Pixel coordinate grounding data:
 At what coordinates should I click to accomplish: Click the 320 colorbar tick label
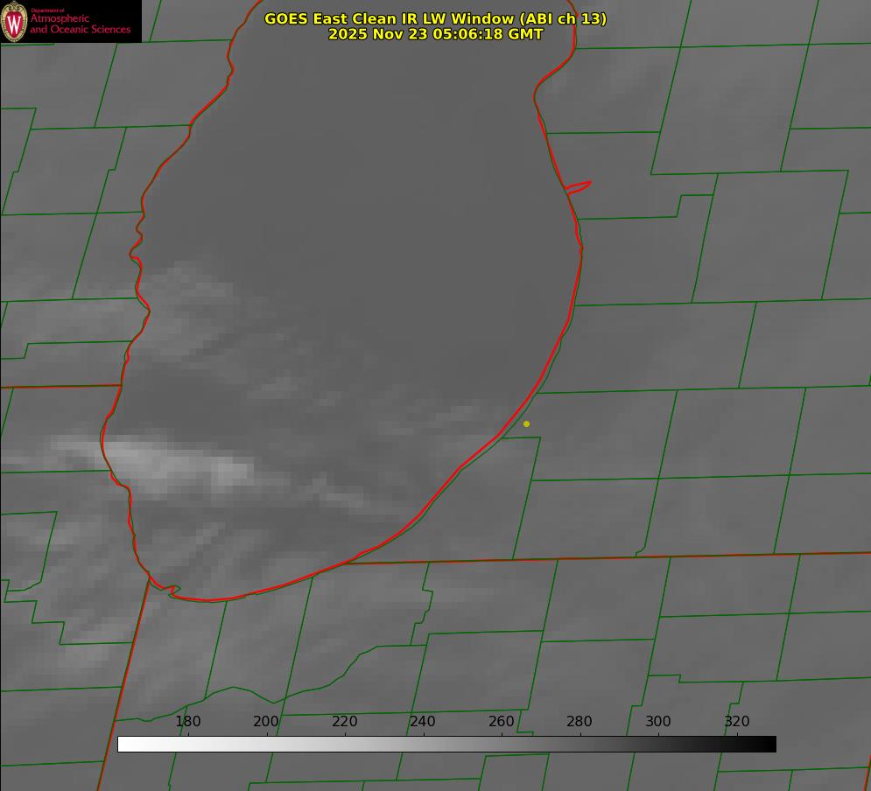[x=737, y=722]
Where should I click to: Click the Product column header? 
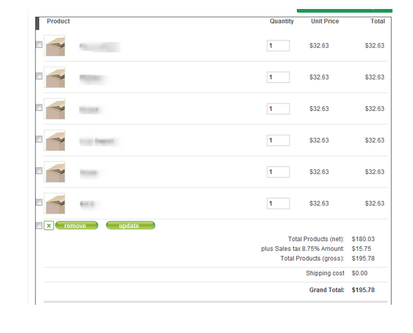coord(58,21)
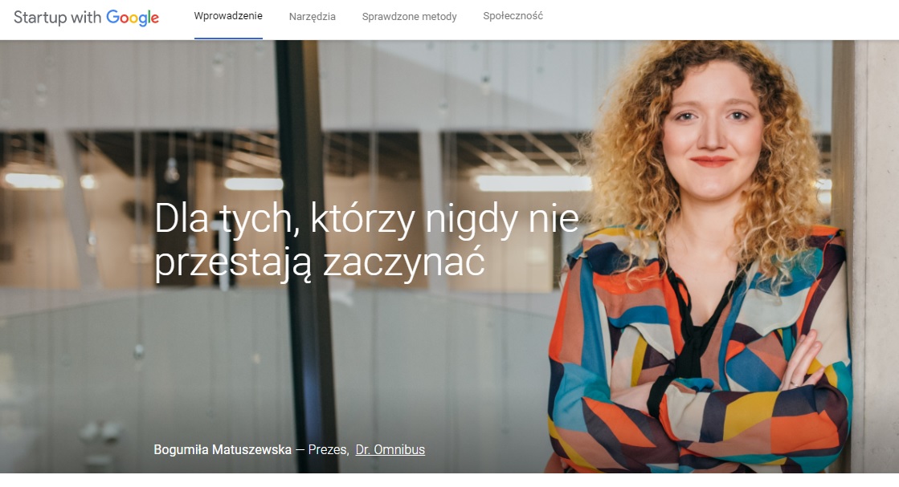Select the Społeczność navigation item
899x487 pixels.
point(513,16)
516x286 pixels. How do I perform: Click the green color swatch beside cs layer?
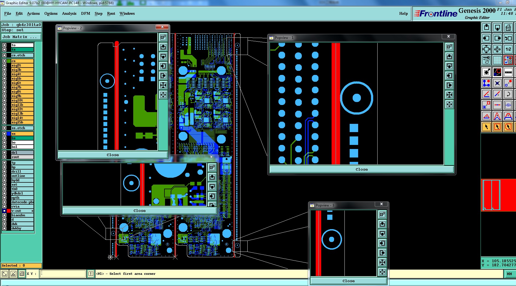coord(9,61)
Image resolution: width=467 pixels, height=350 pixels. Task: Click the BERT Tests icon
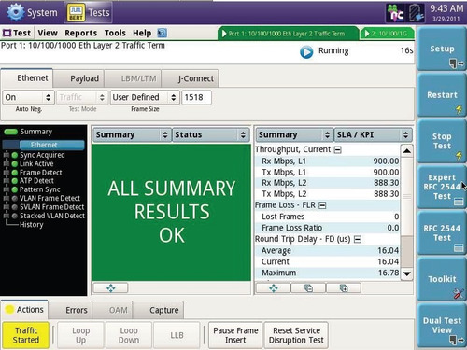click(x=76, y=12)
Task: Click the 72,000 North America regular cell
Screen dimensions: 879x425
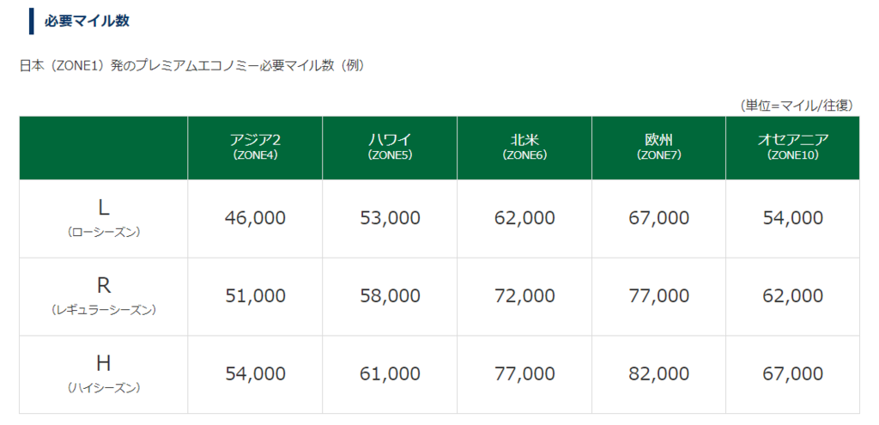Action: tap(524, 296)
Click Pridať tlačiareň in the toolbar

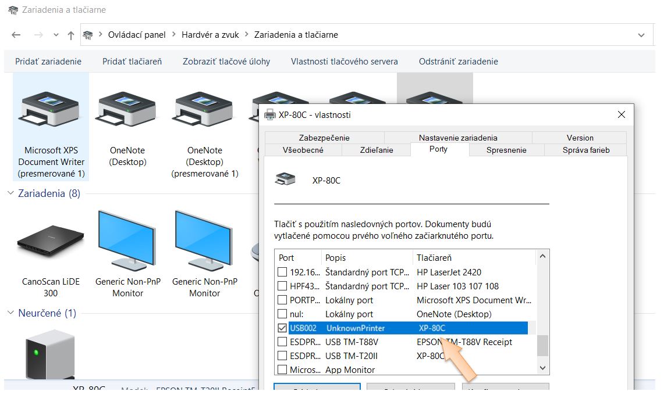click(x=132, y=62)
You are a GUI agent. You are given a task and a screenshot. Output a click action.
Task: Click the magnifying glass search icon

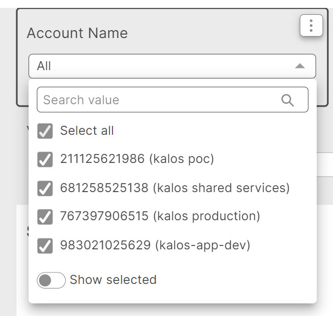288,100
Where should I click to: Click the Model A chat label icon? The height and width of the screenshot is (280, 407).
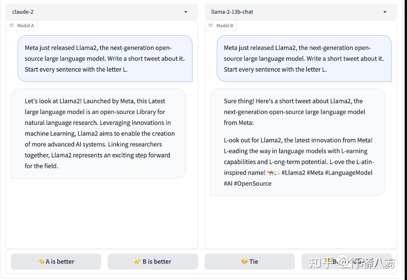(x=12, y=26)
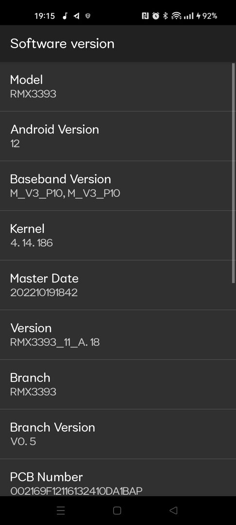Tap the Software version header title

[x=62, y=44]

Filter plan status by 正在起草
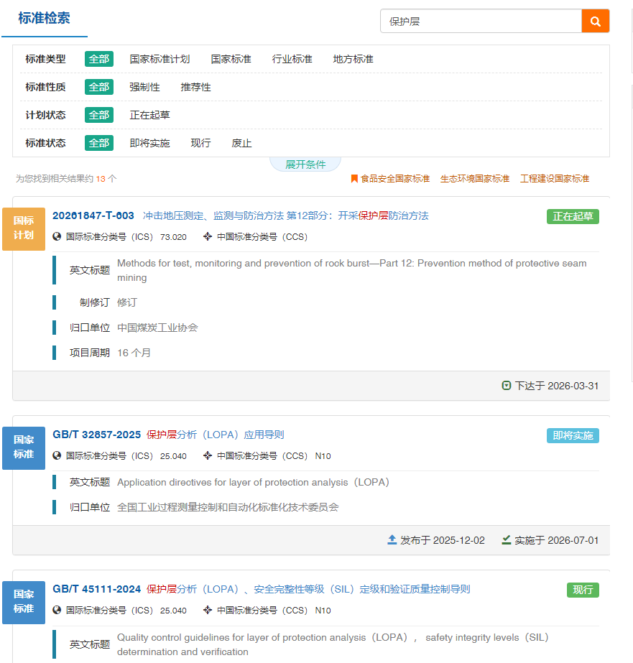[149, 115]
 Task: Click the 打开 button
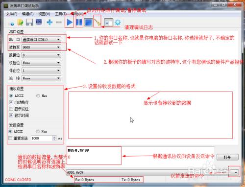227,157
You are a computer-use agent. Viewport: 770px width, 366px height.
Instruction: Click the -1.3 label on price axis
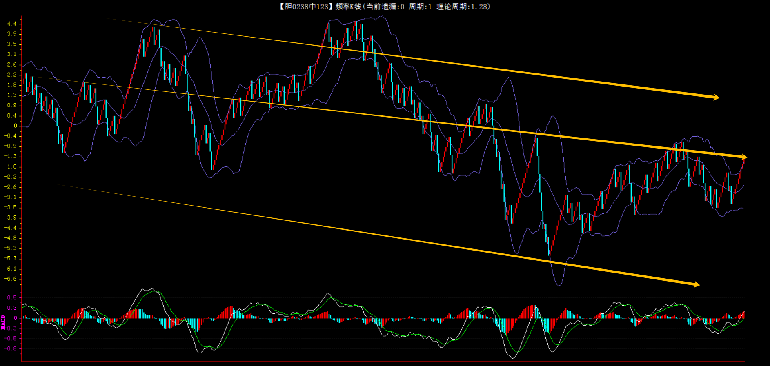click(11, 156)
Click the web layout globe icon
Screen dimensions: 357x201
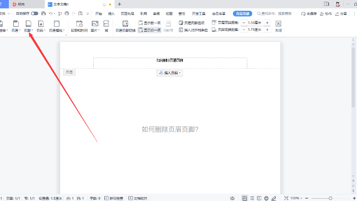click(x=266, y=198)
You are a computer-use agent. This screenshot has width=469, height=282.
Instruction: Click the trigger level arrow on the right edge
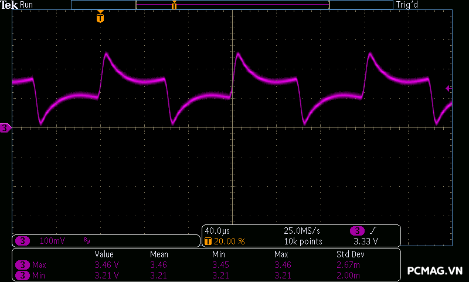448,88
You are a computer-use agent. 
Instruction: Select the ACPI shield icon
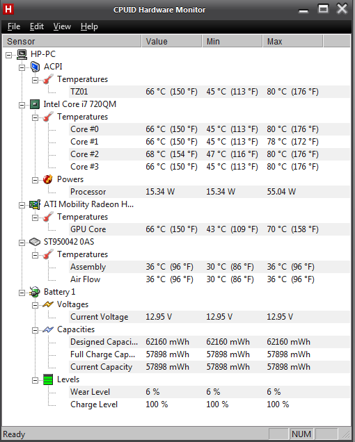(x=35, y=67)
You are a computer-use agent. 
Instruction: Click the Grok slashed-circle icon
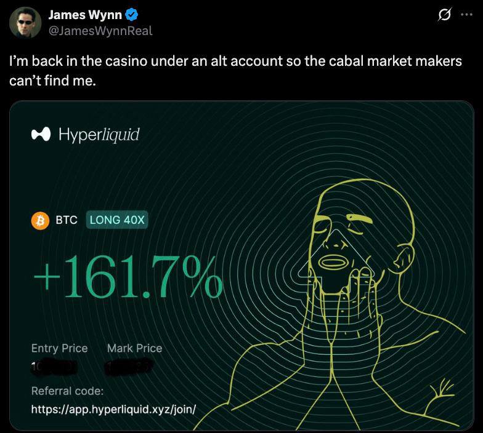click(445, 15)
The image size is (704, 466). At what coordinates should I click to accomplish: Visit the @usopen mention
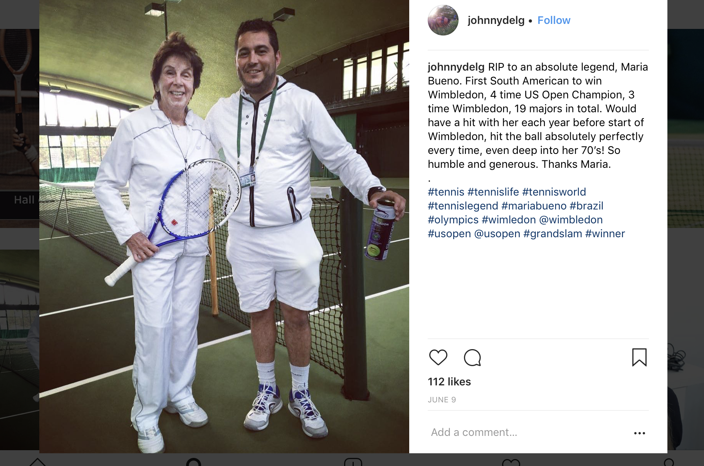pyautogui.click(x=497, y=234)
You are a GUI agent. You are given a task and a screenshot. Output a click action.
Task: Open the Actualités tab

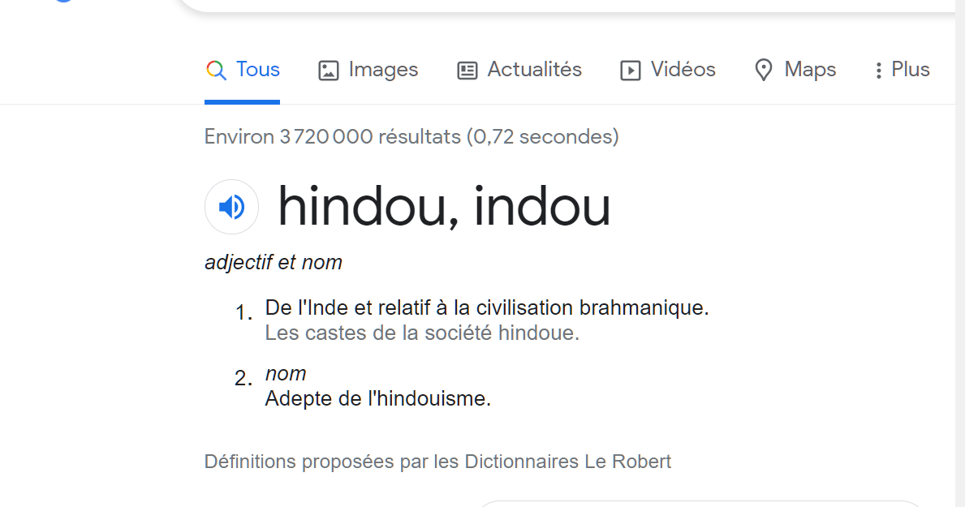pyautogui.click(x=534, y=70)
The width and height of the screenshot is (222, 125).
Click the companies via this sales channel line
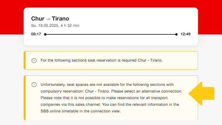110,104
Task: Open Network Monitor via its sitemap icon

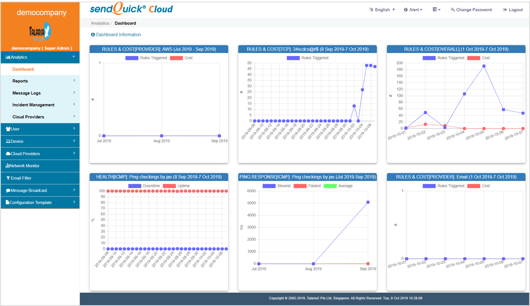Action: [x=8, y=166]
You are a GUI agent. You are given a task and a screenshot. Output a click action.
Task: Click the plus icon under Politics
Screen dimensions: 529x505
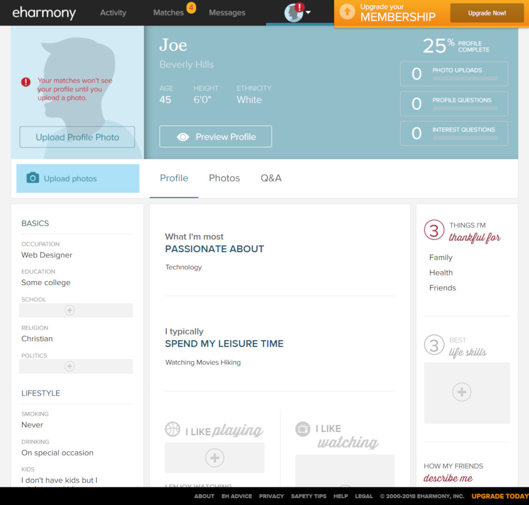point(70,366)
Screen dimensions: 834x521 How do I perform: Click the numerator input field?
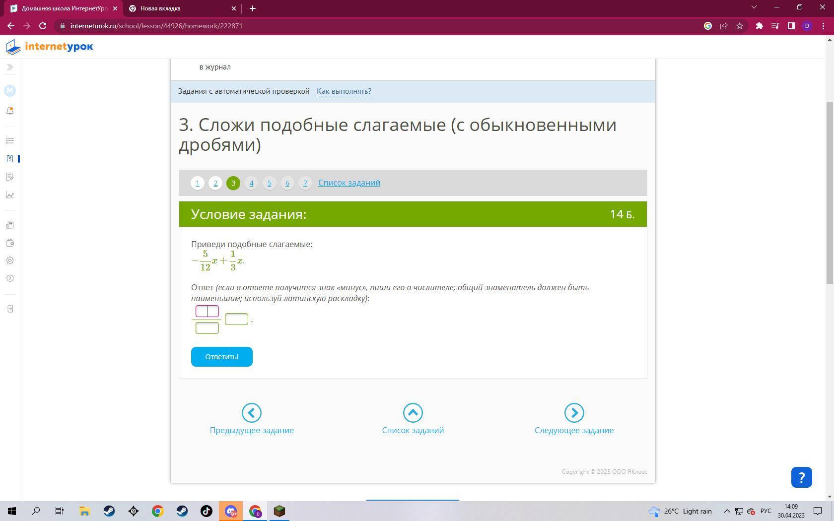coord(207,311)
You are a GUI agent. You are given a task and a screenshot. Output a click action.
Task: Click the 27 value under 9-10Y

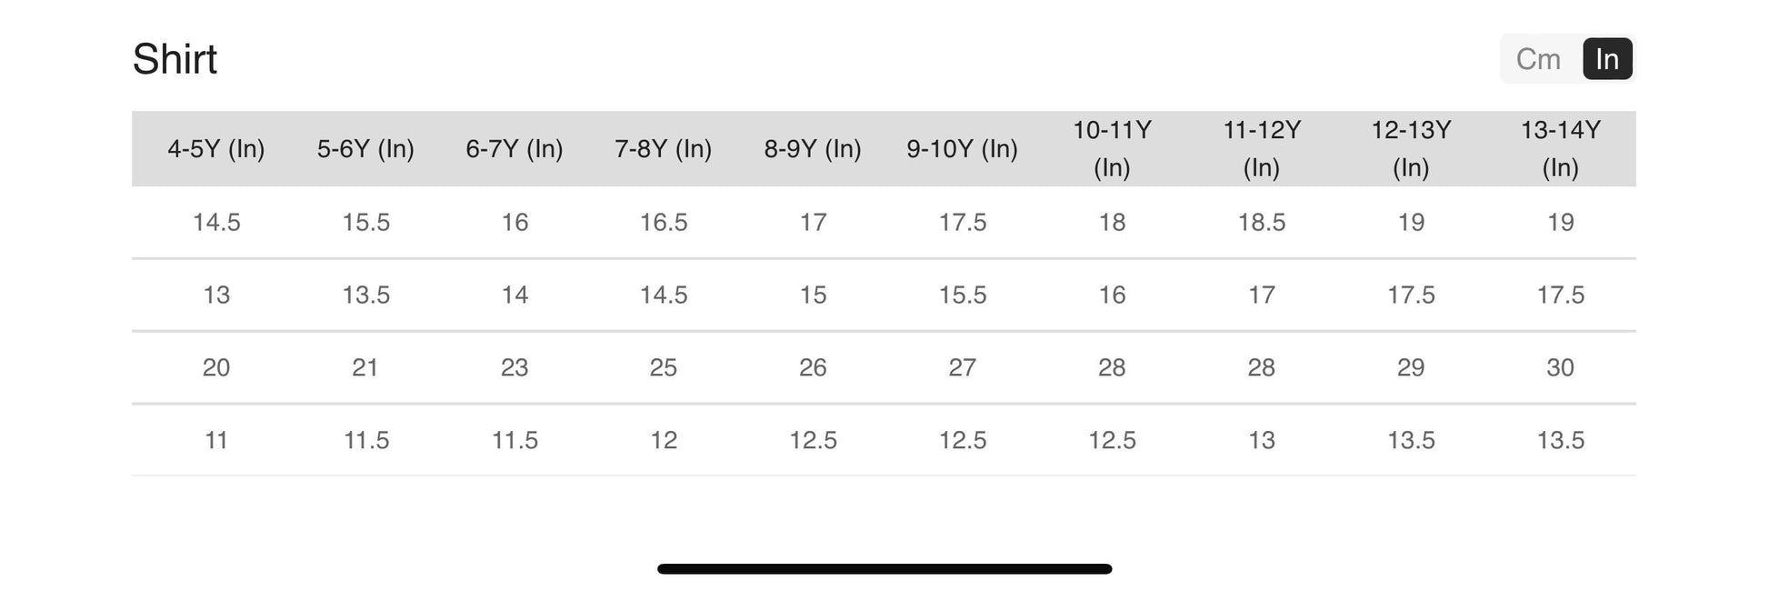pyautogui.click(x=962, y=367)
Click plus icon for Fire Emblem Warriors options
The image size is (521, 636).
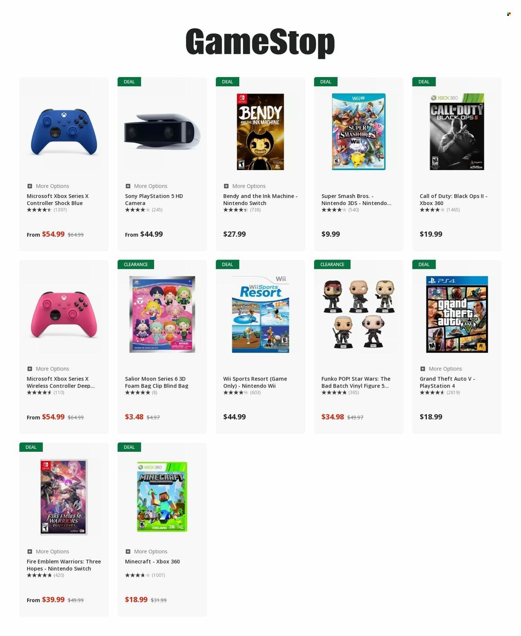pyautogui.click(x=30, y=551)
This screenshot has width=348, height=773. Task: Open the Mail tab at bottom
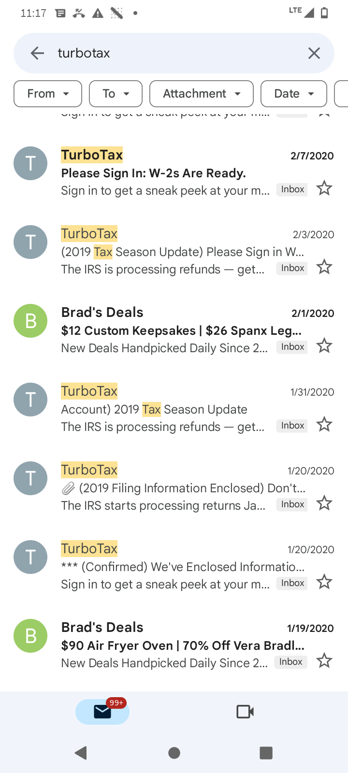102,712
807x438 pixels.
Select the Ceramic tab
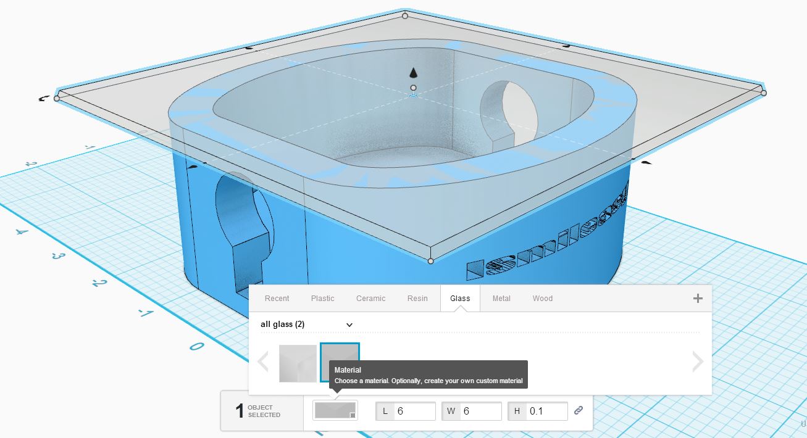[x=370, y=299]
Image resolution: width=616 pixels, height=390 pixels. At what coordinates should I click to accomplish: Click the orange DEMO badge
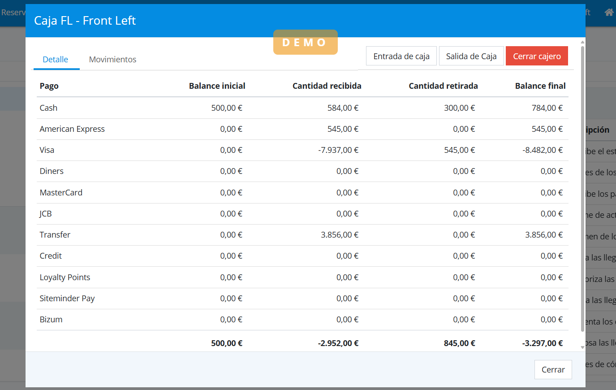pyautogui.click(x=305, y=43)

#### Your task:
Each line that holds the word "computer" should be extracted from the records.

#### Solution for this task:
You are a computer-use agent. Viewport: 770px width, 366px height.
You are a computer-use agent. This screenshot has width=469, height=282.
You are a computer-use agent. 
You are a computer-use agent. 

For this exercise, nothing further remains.